El trabajo de Payá (2006), publicado hace casi quince años, se centró en estudiar los sistemas de exilio, las instituciones carcelarias y su significado social aludiendo desde la realidad mexicana a la tradición foucaultiana del celebérrimo Vigilar y Castigar. El autor, haciendo uso de técnicas socioantropológicas, retrata la vida cotidiana de los internos en relación a sus pares, destacando los códigos informales, argot penitenciario, identidades como formas de adaptación y la resignificación del cuerpo a través de los tatuajes, cicatrices y otras expresiones. En una línea similar, Parrini (2007), a partir de exhaustivas entrevistas a quince internos, presenta una visión integral de los dos sistemas sociales que cohabitan y operan simultáneamente en los confines de la cárcel: la institución y los internos. Este estudio se concentra en describir las estructuras relacionales que se gestan entre internos y la forma en la que condiciona el desarrollo del día a día dentro de prisión.
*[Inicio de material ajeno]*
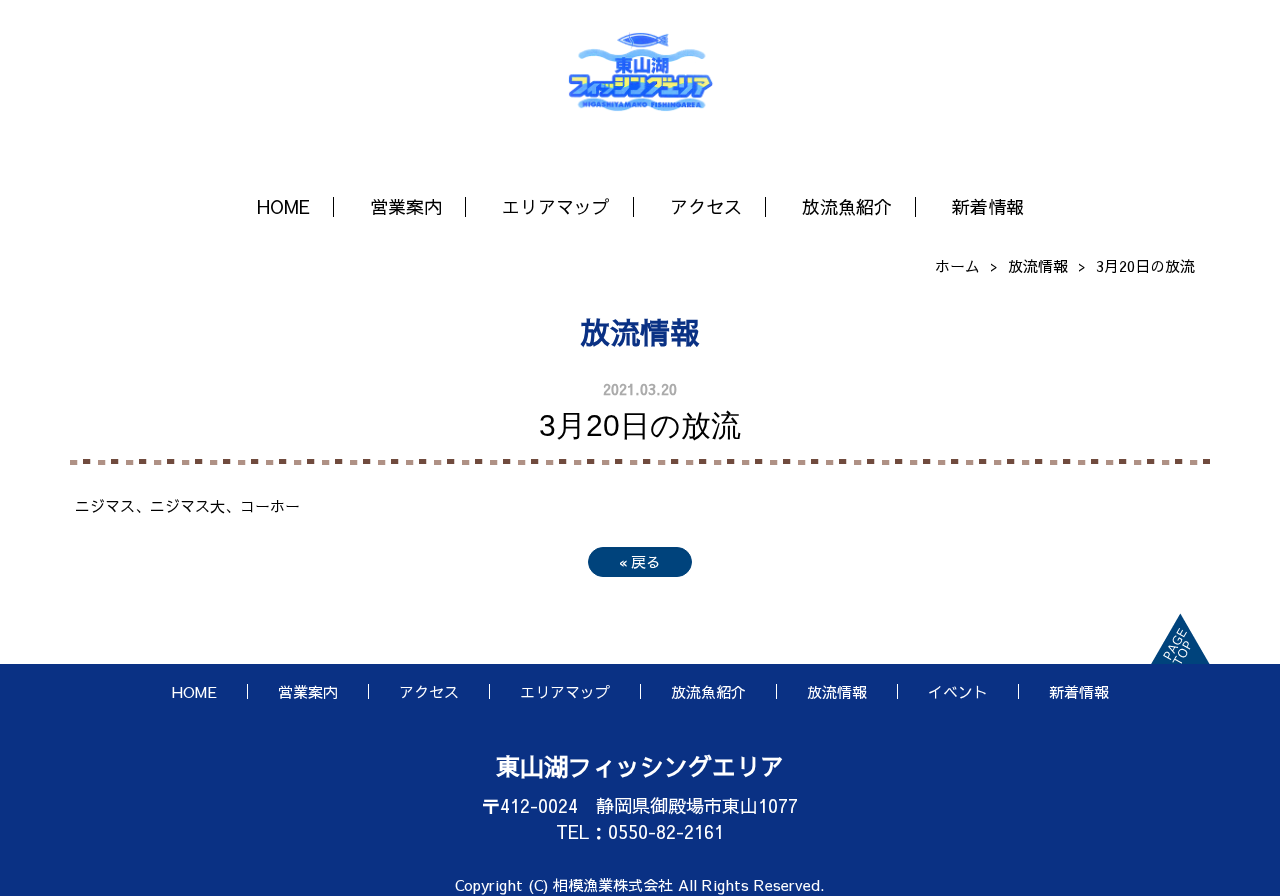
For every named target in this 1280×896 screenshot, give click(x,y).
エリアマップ (556, 206)
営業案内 (406, 206)
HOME (283, 206)
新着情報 (988, 206)
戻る (640, 561)
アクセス (706, 206)
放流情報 (1038, 265)
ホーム (957, 265)
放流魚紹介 (847, 206)
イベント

Más adelante, Calveiro (2010), con base en entrevistas a ex reclusos de Ciudad de México, se interesó por cómo el orden político y social de los distintos modelos penitenciarios producen y reproducen un orden corporal específico que se exterioriza en el cuerpo de los privados de libertad. Bergman, Fondevila, Vilalta y Azaola (2014), desde un abordaje cuantitativo a través de encuestas, construyeron un perfil demográfico del criminal y caracterizaron el funcionamiento de varios centros penitenciarios en diferentes estados mexicanos. Lozano (2015), por otra parte, denunció la alta presencia de personas pobres en las cárceles mexicanas y la espiral de violencia en la que se ven sometidos por las organizaciones delictivas con presencia en ellas. Peñuelas (2016), desde su interés por las instituciones totales, entrevistó personas privadas de libertad en pos de atisbar cómo reproducen su cultura, normas, condiciones sociales y relaciones de poder a fin de construir una dicotomía sujeto dominado-sujeto dominante. Por último, en su estudio con extraficantes, García (2018) plantea el fenómeno de la violencia carcelaria en relación al discurso del narco y sus concepciones de género, pobreza y violencia.

METODOLOGÍA

Se empleó la entrevista a profundidad, técnica que, según Taylor, Bogdan y De Vault (2015), consiste en encuentros dirigidos a comprender la perspectiva de los informantes respecto de sus vidas, experiencias o situaciones, a partir de su discurso. Las entrevistas fueron realizadas por los autores en marzo de 2019 y el guion se organizó en cinco bloques de interés: vida antes de prisión, vida en prisión, vida después de prisión, percepción social e identidad propia. Considerando el propósito y alcance de este estudio, se analizó el bloque sobre vida en prisión. Siguiendo los lineamientos por Hernández-Sampieri y Mendoza-Torres (2018) para el diseño muestral de investigaciones cualitativas, se definieron la unidad de análisis, universo y muestra.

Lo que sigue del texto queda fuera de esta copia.